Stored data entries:
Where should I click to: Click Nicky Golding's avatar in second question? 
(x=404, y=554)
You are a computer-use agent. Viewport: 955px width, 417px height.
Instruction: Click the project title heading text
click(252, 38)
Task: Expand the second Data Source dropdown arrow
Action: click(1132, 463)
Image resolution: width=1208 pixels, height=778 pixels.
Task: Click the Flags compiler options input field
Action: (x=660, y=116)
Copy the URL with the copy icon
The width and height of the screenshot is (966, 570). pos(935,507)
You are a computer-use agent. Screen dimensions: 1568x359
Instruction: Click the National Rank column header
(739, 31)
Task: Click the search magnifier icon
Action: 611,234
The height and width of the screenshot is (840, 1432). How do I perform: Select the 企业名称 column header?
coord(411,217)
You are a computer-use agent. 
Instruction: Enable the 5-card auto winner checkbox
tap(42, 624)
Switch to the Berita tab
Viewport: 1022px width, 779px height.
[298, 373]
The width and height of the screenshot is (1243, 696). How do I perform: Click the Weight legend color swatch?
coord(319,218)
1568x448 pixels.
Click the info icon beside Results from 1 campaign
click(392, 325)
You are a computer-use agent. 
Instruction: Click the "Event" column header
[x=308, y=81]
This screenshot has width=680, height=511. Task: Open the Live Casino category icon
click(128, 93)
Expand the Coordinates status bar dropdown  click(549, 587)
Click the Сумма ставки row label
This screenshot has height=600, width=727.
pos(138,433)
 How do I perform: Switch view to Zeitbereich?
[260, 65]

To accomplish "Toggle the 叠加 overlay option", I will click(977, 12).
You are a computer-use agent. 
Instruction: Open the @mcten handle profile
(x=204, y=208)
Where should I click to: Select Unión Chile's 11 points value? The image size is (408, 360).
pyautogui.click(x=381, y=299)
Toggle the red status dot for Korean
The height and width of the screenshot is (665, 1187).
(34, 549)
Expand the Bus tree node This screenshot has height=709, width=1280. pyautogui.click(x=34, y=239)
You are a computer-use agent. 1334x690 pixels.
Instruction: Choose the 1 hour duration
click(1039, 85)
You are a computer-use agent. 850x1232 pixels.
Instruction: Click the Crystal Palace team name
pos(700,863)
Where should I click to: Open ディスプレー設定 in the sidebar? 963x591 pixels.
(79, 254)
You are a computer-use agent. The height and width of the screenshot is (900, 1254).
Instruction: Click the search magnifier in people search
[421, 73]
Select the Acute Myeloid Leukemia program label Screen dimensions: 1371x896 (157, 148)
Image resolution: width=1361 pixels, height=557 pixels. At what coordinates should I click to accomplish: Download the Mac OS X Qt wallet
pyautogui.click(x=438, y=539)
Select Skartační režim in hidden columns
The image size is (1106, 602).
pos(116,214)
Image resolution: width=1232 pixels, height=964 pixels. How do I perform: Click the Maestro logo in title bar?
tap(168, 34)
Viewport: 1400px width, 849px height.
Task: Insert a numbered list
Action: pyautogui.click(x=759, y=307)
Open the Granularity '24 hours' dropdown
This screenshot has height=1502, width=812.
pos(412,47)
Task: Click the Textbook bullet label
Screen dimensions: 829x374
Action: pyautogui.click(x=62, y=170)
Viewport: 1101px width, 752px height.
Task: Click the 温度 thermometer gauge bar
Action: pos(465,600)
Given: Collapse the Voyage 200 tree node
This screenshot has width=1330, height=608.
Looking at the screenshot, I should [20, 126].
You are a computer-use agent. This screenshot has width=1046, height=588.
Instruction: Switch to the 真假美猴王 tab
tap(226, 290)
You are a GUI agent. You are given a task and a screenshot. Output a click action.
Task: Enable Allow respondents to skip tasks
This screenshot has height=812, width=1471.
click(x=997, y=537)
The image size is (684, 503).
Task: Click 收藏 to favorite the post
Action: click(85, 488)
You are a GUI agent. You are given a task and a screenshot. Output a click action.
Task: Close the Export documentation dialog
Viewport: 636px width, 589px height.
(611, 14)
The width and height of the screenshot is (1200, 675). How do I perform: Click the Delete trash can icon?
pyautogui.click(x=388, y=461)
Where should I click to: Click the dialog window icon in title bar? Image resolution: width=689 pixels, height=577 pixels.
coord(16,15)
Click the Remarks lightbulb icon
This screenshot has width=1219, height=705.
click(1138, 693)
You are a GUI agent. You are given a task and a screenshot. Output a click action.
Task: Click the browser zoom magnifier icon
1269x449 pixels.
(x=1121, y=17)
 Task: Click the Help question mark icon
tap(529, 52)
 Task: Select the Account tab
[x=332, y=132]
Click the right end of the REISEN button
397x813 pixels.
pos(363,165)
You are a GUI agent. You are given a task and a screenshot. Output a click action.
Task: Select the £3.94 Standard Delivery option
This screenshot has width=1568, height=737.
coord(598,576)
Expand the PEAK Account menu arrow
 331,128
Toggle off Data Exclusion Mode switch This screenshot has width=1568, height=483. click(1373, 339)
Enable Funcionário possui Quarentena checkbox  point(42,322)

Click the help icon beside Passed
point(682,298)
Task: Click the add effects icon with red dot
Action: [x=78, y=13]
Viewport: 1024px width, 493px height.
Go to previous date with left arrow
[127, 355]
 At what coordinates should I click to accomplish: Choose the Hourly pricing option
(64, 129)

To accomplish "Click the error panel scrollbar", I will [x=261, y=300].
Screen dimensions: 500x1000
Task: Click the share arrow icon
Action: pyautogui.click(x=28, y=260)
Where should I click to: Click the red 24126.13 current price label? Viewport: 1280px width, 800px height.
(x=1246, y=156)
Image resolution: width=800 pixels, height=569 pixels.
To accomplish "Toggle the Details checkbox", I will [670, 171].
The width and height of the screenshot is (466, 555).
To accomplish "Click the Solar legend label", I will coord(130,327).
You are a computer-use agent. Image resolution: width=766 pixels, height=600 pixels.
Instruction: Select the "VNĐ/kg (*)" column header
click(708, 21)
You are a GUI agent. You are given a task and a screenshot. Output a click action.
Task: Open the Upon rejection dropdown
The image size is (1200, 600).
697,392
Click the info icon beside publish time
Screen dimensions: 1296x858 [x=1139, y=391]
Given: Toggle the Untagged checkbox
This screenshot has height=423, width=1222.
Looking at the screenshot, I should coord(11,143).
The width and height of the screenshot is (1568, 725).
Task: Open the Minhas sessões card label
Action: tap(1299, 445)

* **WORK INSTRUCTIONS**
Provide the number of lines in the records above that contain the word "node", with no additional words.

* **WRITTEN ANSWER**
2